→ Alıştırma ayrıntıları: "The width and height of the screenshot is (864, 826)." ifadesini içeren satırla başlayıp satırların sonunda biten bölümü, iki uçtaki satırlar da dahil olmak üzere, hiçbir satırı atlamadan yeniden yaz. Cevaplardaki koordinatların her sayısına 71 ekle.

(Metin ve öğeleri bulmaya yönelik girdiler)
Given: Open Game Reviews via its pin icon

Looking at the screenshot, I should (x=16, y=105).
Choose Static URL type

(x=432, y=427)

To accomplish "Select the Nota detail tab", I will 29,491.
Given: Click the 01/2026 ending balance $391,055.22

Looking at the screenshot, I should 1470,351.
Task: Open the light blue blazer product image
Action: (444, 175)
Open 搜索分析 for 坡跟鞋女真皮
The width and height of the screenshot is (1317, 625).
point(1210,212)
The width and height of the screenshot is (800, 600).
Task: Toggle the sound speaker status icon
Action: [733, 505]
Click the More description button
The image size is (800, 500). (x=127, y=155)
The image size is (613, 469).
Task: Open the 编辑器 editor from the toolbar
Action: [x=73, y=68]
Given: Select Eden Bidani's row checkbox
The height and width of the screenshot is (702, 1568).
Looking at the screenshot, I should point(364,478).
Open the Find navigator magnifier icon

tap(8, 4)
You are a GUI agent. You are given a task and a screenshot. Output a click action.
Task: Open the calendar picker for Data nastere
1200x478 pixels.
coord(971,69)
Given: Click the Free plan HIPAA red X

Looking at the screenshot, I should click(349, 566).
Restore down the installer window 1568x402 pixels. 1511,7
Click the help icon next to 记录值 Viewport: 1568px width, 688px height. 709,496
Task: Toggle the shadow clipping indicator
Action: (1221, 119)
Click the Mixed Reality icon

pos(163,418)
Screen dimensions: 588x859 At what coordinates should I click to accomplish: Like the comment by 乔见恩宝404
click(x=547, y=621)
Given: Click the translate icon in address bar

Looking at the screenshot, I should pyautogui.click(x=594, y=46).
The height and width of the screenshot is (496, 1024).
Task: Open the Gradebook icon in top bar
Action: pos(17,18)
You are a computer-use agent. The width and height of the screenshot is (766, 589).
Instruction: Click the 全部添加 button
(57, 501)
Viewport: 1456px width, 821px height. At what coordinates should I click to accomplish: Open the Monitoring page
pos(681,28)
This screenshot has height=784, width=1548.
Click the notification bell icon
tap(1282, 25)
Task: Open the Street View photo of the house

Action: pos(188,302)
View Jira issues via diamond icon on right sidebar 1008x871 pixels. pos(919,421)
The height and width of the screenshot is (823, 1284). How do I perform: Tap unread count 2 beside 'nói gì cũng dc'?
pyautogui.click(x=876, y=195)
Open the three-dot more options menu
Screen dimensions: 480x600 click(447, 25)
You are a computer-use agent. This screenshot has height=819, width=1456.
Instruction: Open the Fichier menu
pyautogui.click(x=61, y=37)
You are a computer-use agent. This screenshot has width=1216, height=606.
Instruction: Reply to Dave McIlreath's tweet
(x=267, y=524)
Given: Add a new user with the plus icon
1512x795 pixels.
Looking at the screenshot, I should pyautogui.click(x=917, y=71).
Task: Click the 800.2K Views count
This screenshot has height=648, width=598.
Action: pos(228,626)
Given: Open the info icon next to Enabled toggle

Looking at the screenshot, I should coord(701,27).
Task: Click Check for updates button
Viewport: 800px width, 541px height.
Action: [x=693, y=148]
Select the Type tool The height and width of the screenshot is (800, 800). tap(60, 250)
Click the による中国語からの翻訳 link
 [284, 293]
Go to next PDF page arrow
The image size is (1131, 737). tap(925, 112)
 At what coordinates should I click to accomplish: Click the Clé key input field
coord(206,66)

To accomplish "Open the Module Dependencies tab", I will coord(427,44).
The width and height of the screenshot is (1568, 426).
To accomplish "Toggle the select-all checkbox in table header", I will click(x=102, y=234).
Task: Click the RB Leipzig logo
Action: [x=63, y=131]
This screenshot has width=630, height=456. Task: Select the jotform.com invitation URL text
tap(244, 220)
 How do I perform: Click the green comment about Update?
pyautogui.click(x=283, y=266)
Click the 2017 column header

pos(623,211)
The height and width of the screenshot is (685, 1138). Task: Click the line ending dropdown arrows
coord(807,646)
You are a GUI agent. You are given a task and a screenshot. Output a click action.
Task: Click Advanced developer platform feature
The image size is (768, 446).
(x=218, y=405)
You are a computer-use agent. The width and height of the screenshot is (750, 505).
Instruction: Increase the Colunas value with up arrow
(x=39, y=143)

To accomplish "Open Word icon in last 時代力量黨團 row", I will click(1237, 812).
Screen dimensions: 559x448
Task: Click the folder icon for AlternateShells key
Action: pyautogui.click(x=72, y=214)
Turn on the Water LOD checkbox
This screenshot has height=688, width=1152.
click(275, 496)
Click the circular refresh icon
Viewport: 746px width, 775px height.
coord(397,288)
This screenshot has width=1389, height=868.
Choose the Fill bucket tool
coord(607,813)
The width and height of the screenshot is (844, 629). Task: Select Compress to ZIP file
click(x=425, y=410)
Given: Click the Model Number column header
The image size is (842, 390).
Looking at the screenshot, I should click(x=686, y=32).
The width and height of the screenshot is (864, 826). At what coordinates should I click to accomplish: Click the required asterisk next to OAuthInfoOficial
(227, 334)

→ Beklenen cevap:
The width and height of the screenshot is (864, 826). At what coordinates should I click to accomplish: Click the required asterisk next to OAuthInfoOficial
(298, 405)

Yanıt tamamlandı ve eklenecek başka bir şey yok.